-- Task directions --
In the listing, from the line that contains "The height and width of the screenshot is (501, 916)." through the line that contains "click(372, 138)", change "How do I perform" to "How can I carry out" and keep everything else the same. Give back only those lines, and leave the pictures out.

-- Supplied data --
==*==

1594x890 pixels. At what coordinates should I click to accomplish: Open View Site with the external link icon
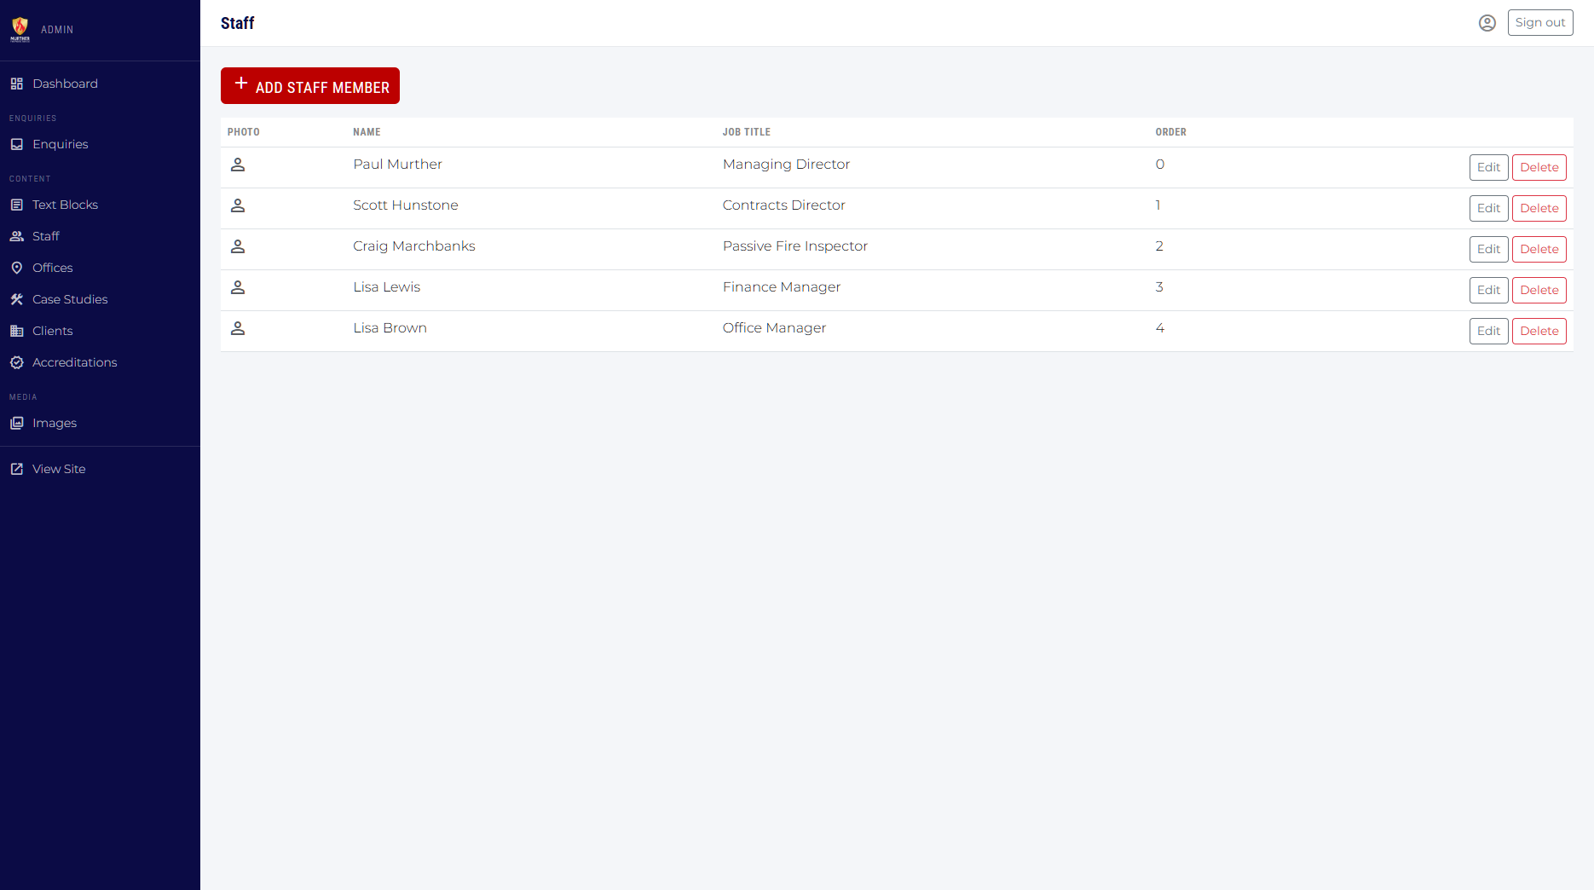(x=17, y=468)
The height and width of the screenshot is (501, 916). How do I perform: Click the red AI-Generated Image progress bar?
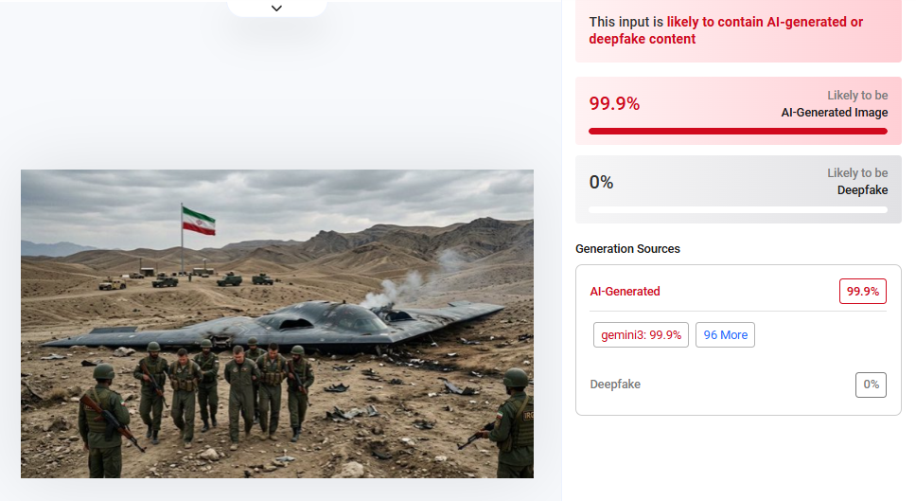(738, 131)
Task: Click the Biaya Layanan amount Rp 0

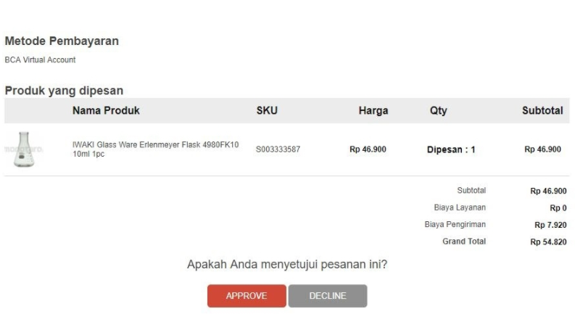Action: click(558, 208)
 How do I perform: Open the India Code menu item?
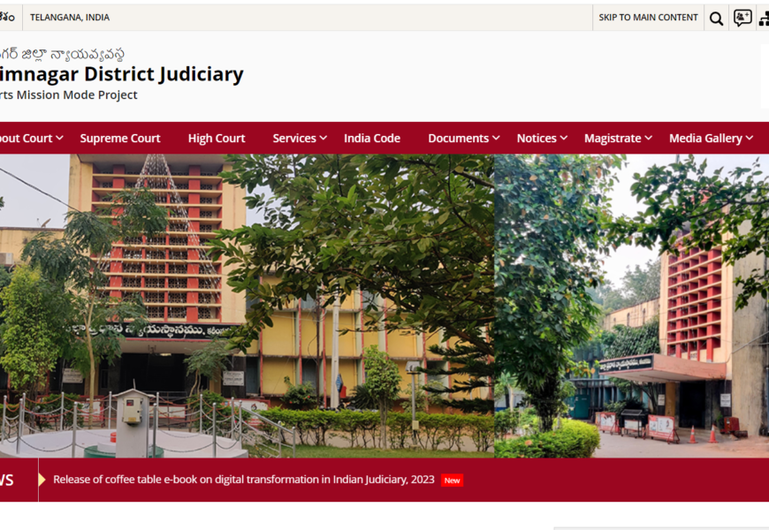click(372, 138)
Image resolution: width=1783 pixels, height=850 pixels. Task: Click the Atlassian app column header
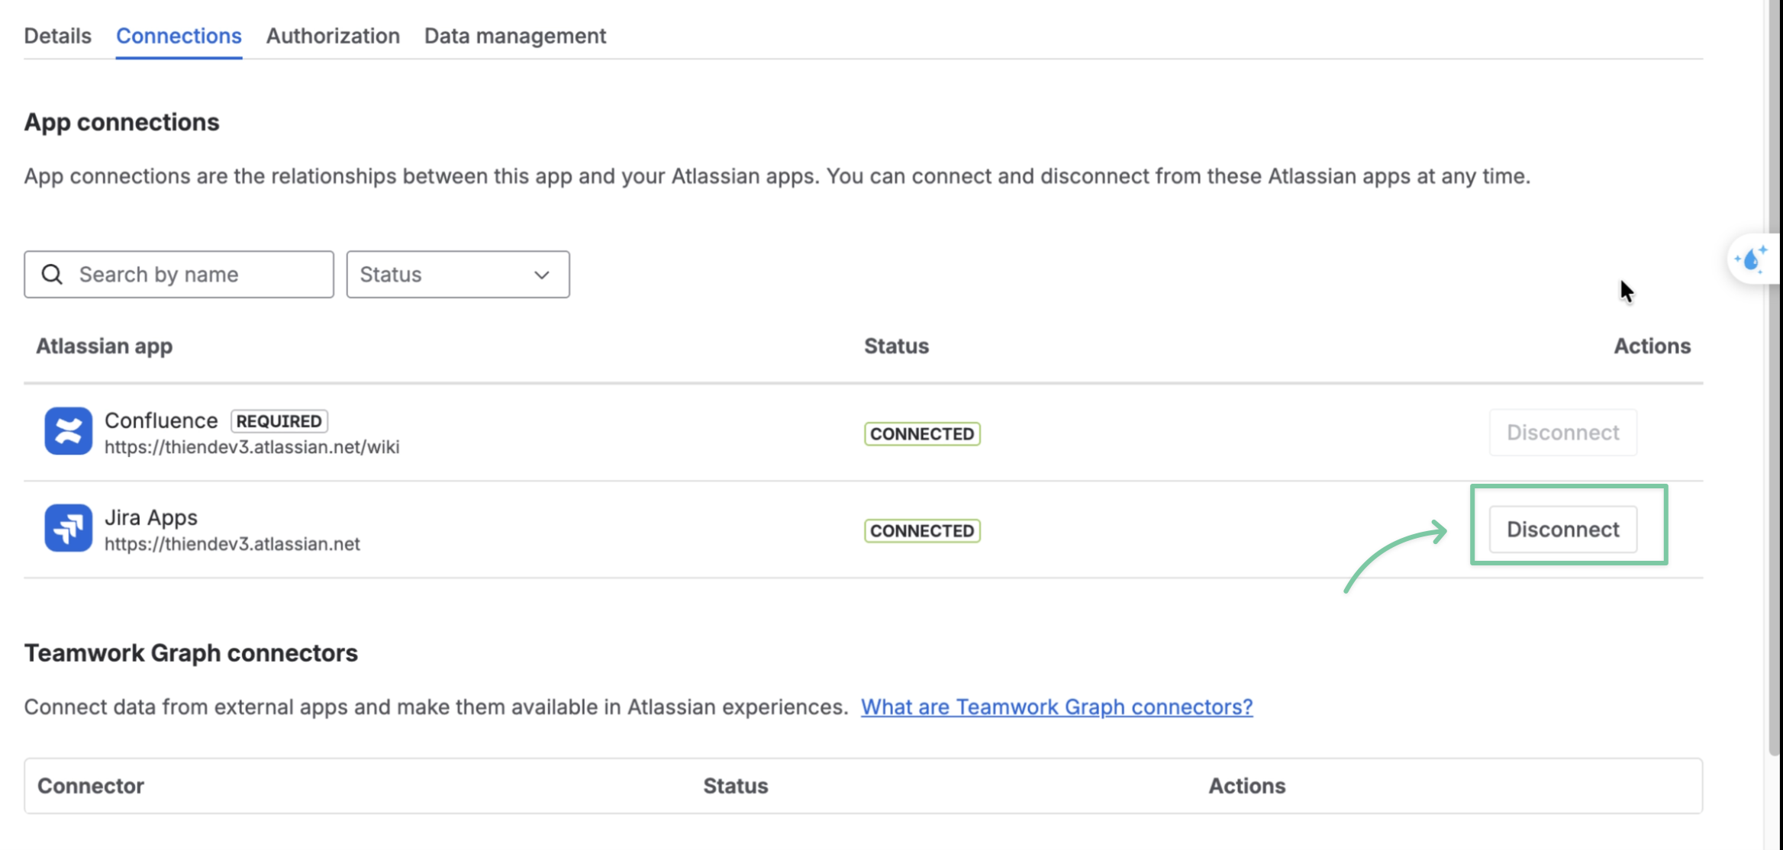tap(105, 346)

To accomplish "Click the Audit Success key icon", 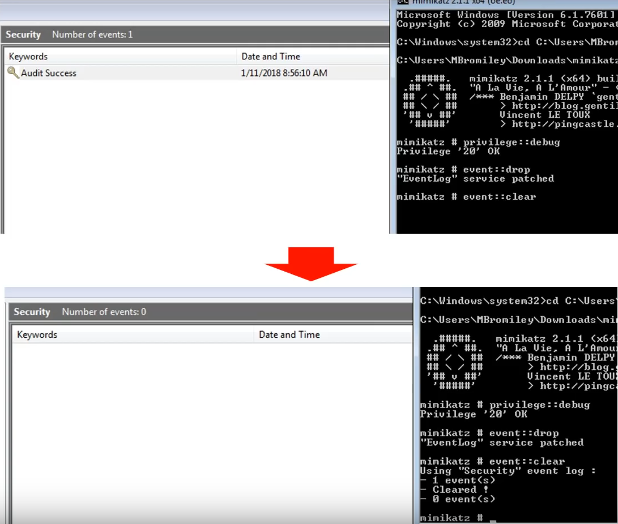I will click(x=13, y=72).
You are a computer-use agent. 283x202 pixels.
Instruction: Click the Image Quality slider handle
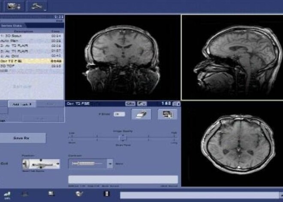point(122,138)
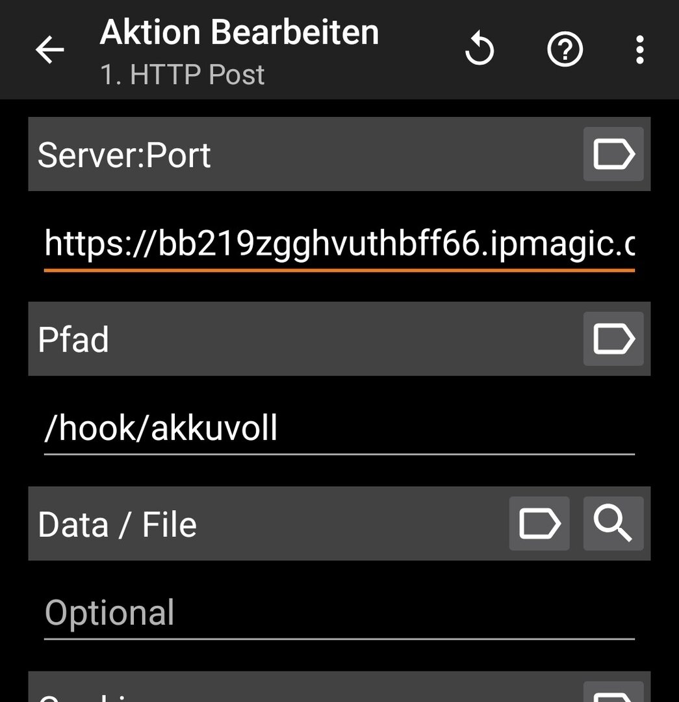Viewport: 679px width, 702px height.
Task: Select the Optional Data / File input
Action: click(x=338, y=613)
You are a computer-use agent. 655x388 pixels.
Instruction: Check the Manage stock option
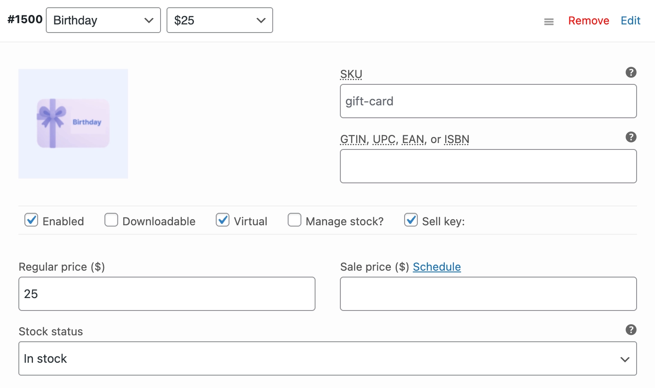(x=295, y=220)
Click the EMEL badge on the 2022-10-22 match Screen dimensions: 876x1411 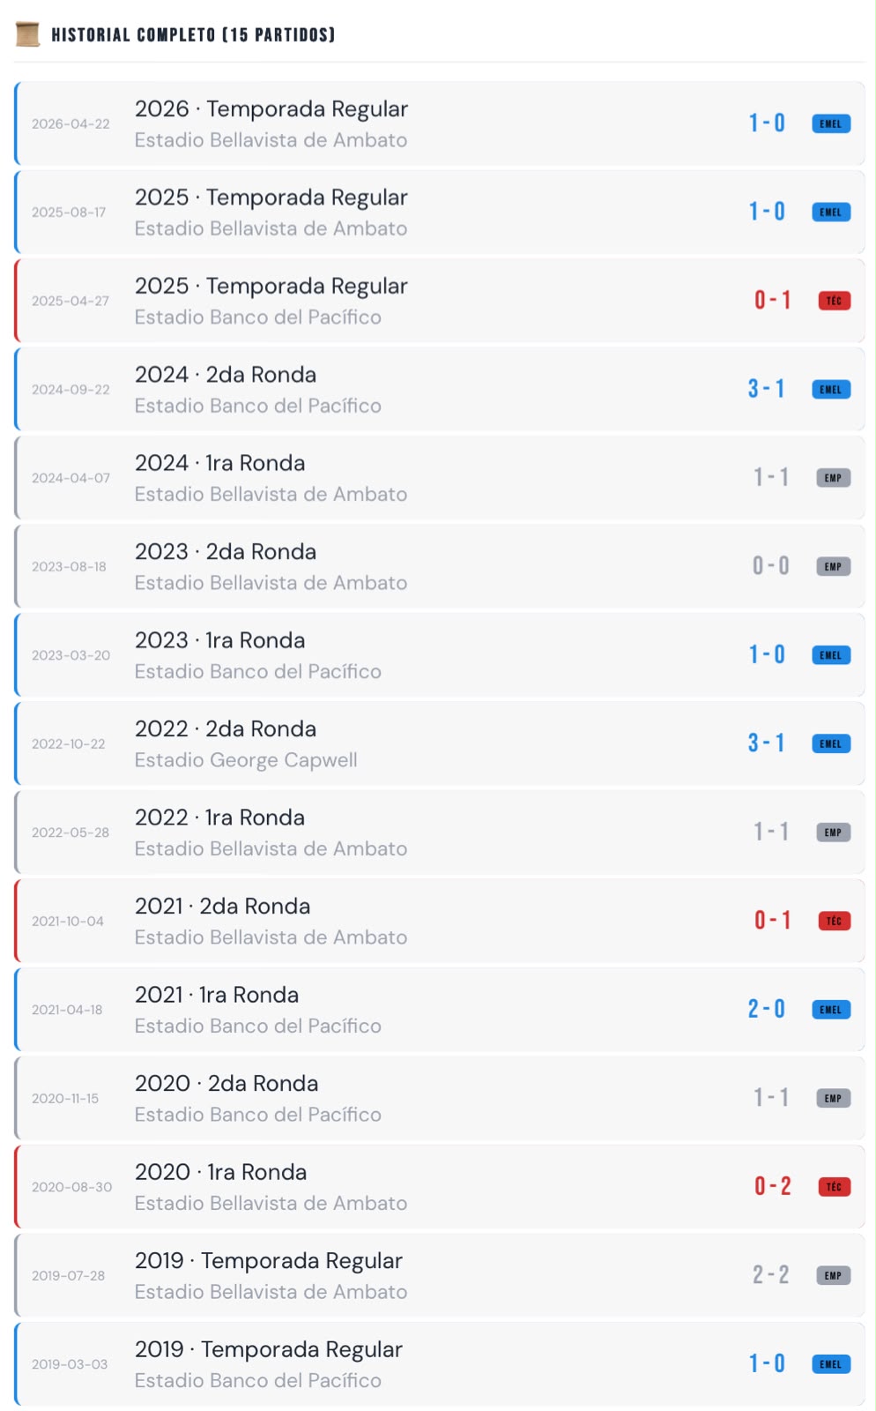click(x=830, y=743)
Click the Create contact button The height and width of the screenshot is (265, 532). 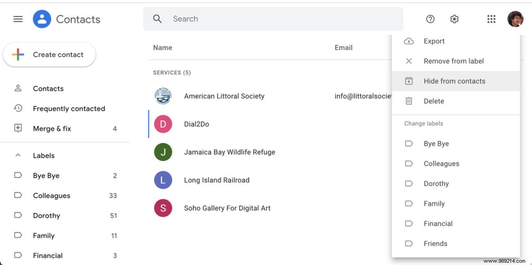[x=49, y=54]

==*==

-- Complete response --
The height and width of the screenshot is (501, 916). How can I carry out: Click the red AI-Generated Image progress bar?
(738, 131)
Task: Click the Biaya Layanan amount Rp 0

Action: click(558, 208)
 How can I carry out: Open the India Code menu item?
click(372, 138)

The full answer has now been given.